Work to complete
Using the records that appear below, write out exactly the lines from the one with "vampire series (270, 482)" through the one with "romance novel (503, 421)", keeping both end lines.

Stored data
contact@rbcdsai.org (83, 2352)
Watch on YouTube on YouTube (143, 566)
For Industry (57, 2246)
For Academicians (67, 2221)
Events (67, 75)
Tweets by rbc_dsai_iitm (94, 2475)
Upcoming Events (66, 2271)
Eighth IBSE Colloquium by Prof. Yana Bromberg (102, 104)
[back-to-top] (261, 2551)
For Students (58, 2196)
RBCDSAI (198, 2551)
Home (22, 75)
* * *
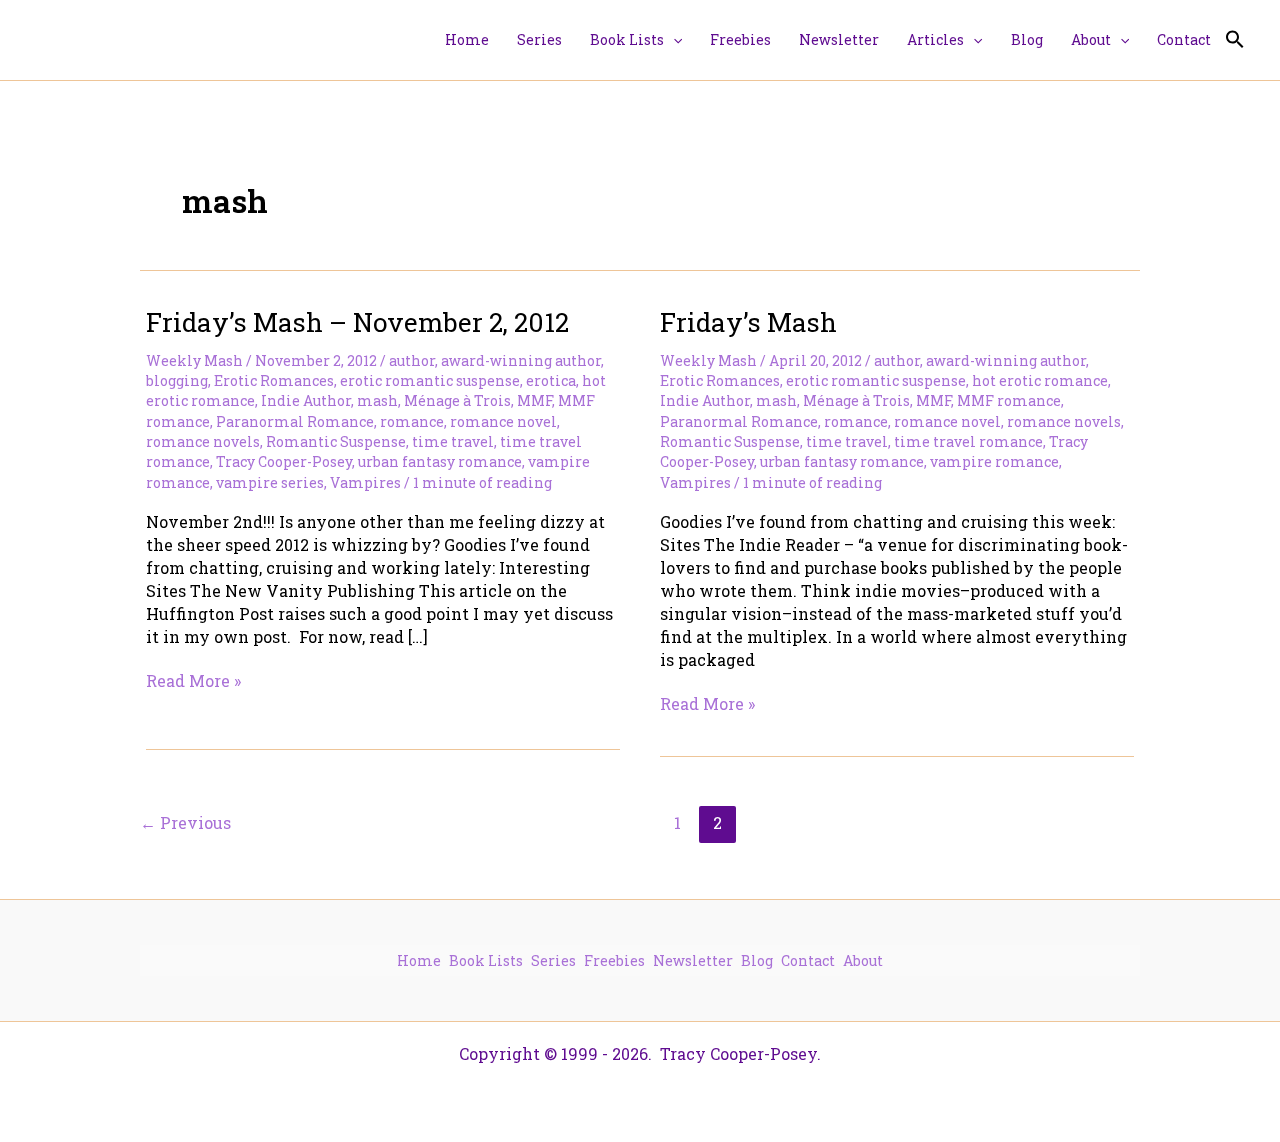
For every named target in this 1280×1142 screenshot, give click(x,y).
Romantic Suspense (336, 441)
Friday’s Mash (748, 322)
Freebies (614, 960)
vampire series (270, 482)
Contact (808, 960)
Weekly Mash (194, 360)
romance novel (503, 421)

Task solution
vampire series (270, 482)
Contact (808, 960)
Weekly Mash (194, 360)
romance novel (503, 421)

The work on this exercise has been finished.